Soon I'll be meeting a patient of Dr. Superko's from 10yrs ago before he became busy on the lecture circuit and with Berkeley Heart Lab. It appears this eminent cardiologist is still pretty busy and now earnestly trying to prevent more Americans from dying from the coronary artery disease epidemic. Will it be enough?
" Although this level of success in the fight against heart
disease is laudable, a great danger for our patients’ future
health lies in the assumption that cholesterol reduction alone
will stem the tide of coronary heart disease (CHD). It is wise
and prudent to remember the words of Yamamoto Tsunetomo
that “this is not enough.” The purpose of this article is to
challenge healthcare workers to consider the possibility that
the cholesterol-lowering program has in large part failed to
stem the epidemic of CHD and that the well-meaning focus
on LDL-C reduction has deflected interest in other therapeutic
aspects of lipoprotein treatment that provide equal or
greater benefit. This myopic focus on LDL alone is not
surprising because, so far, guidelines have not adequately
addressed other evidence

"Statistical Significance Does Not Necessarily Mean Clinical Relevance"

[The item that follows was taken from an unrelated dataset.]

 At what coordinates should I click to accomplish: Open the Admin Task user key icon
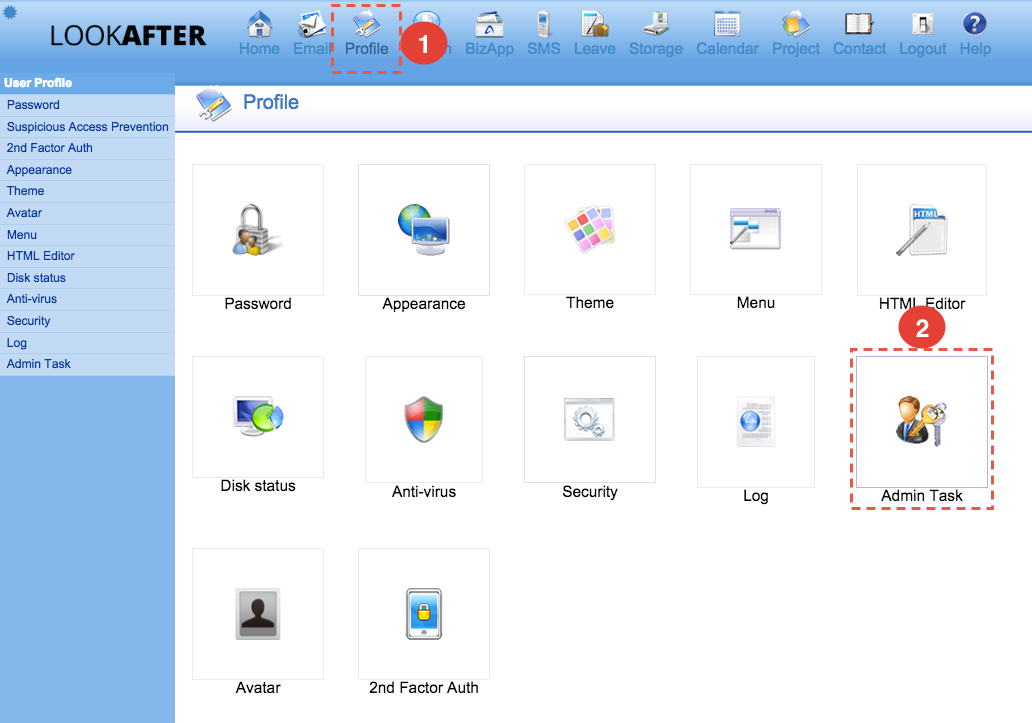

Which strategies appears to lower CAD risk the most? It appears from Superko's provocative assertions that raising Large HDL2-cholesterol is the most critical according to current secondary prevention studies (niacin: HATS HATS-DM FATS FATS-10yr CDP CDP-15yr CLAS-I CLAS-II ARBITER). With trials like the well-designed secondary trial in post-MI men and women, the Lyon Diet Heart, it was observed how re-balancing the n-6:3 ratio resulted in 73% reduction in CAD events as well nearly an equally impressive 70% reduction in all-cause mortality (cancer, accidents, suicides, etc). In fact, in the Lyon Diet trial, LDL increased 1.7% and HDL decreased (yikes) 3%. Could the improvements in death rates be from increases in the Large HDL2? Subfractionation of the lipids were not done (or at least I can't find them) but that is necessary to see below the surface how omega-3 fatty acids work. Omega-3 PUFAs, like saturated fatty acids, bind PPAR and effectively lower small LDL (which are toxic) and raise Large HDL (which are regressive). Quite literally, in clinical trials, fish oil does not change total HDL-Cholesterol hardly at all but instead invokes dramatic, TECTONIC shifts in HDL2, sometimes even increasing by 150-300%. Niacin has a similar shifting effect on subfractions enlarging and enriching small particles into larger, buoyant, fluffier particles. Like omega-3 PUFAs and saturated fatty acids, niacin effects both HDL and LDL particles.
"Statistical, or mathematical, significance is a tool useful in
calculating how likely it is that the results of an experiment
are due to chance alone and not really due to the intervention.
Achieving statistical significance generally means that the
results observed probably were not due to chance alone and
probably were the result of the intervention used in the
clinical trial. A value of P=0.05 indicates that there is still a
1 in 20 chance that the results were due to chance alone and
not the intervention. Thus, statistical significance is a mathematical
tool to test the hypothesis that the results observed
were probably due to the intervention, but it does not
necessarily mean the results are clinically significant or even

"The potential harm in the assumption that mathematical
significance is equivalent to clinical significance is that many
public and professional individuals have the misleading
impression that if they just get their LDL-C low enough, they
will be free of CHD risk
. The results of 5 large statin trials
show that this is a dangerous misconception in that it leaves
large numbers of patients still at risk for cardiovascular

Statins and LDL reduction... 'This is not enough.'

Niacin . . . m a y b e .

Diet is definitely the best. Trumps them all.

Grasp the 'Basics' for Regression (TYP Goals):
Vitamin D > 60
Trig < 60
HDL > 60
Small LDL less than 10% or none (LDL-IVb as low as possible and diet works well)
Large LDL > 60%
Large HDL (2b) > 50%

Regression is associated with Large HDL.
Progression, the smallest LDL, LDL-IVb.